Paul Renner: Yeah, some have even come down a little bit. We have to see what happens obviously in the hurricanes, but it wasn't hurricanes that was driving that. It was fraudulent claims. It was insurance as a way to get my house fixed and not after a true incident like a hurricane. The other area where we can do something is in mitigation. I think this is an important next frontier where there's probably no limit to what we can do. So, we set up a program called My Safe Florida Home, which allows people that have homes under a certain value right now to get an inspection. They have to have skin in the game, but up to $10,000, the state will match in a grant program to do windows, to harden your garage doors, to do roof tie downs, whatever you can do with the existing structure. Obviously, it's a lot easier with new construction, but to go in and do this and harden your homes, the reports I've gotten is that has yielded roughly $1,000 decrease in premiums for those that have participated in that program. It is continually oversubscribed. So, we came in and put like an extra 230 million dollars just in this last year in there; it's already gone. We added condos in a pilot program to let condo owners get involved in this as well. We had the Surfside collapse, all of that, and so we want to make sure those folks are hardened as well. And so, I think that's the next frontier. Technology, I'm a big believer if you look at David Malthus back in the 19th century, he said we're all going to starve to death because we can't feed everybody. We can feed people the world over now because of our technology, our innovations in our agriculture. The same thing I believe, the free market and innovators, entrepreneurs are going to be able to fix this problem with greater construction materials, stronger construction materials, smarter way to build homes. We have to do all of those things as we move forward. I can't change the climate. I can't change what happens with hurricanes. But what we can do is we can harden these homes, we can build smarter, and we can fix our litigation climate, which we've done, and we're seeing progress.

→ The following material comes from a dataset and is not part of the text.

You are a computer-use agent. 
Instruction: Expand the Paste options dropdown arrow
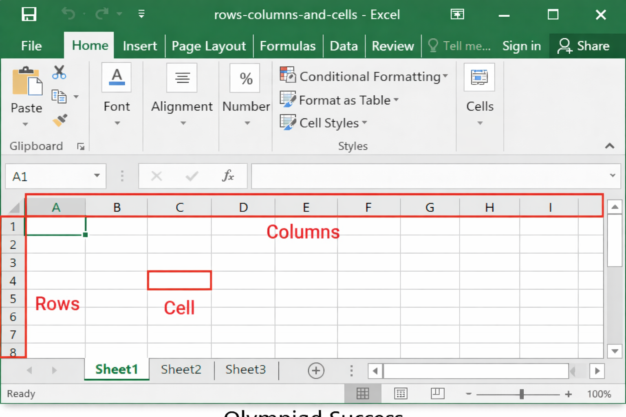(26, 124)

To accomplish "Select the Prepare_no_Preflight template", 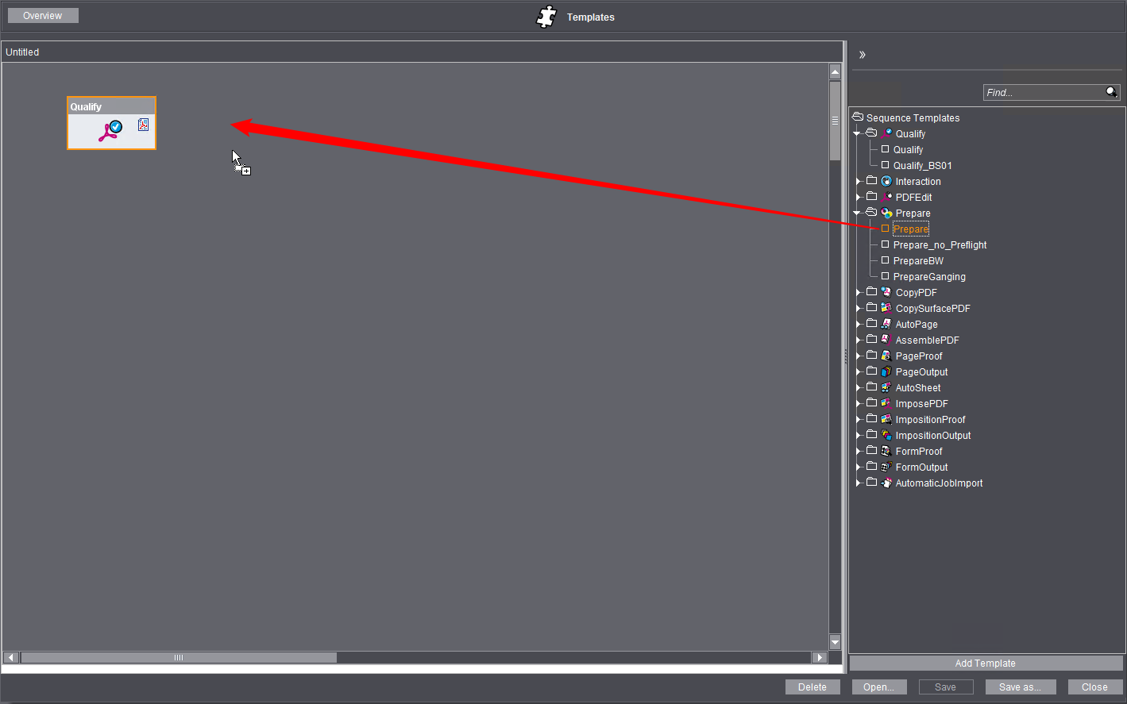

Chris Powers: I love it. Okay, what is- we'll have two questions here. We'll start with what keeps you up at night about the future of America. But we’ll follow that up with what gets you excited about the future of America? As we sit right now, I'm sure it's a combination of a lot of things that we've covered. What keeps you up right now about some of the issues swirling around the country?
Paul Renner: Well, I'm going to take my politician hat off and put my faith hat on and say the decline of faith in America is what keeps me up at night. And your phone ringing.
Chris Powers: That's what makes a podcast a podcast. This is real life, baby. This is on the spot.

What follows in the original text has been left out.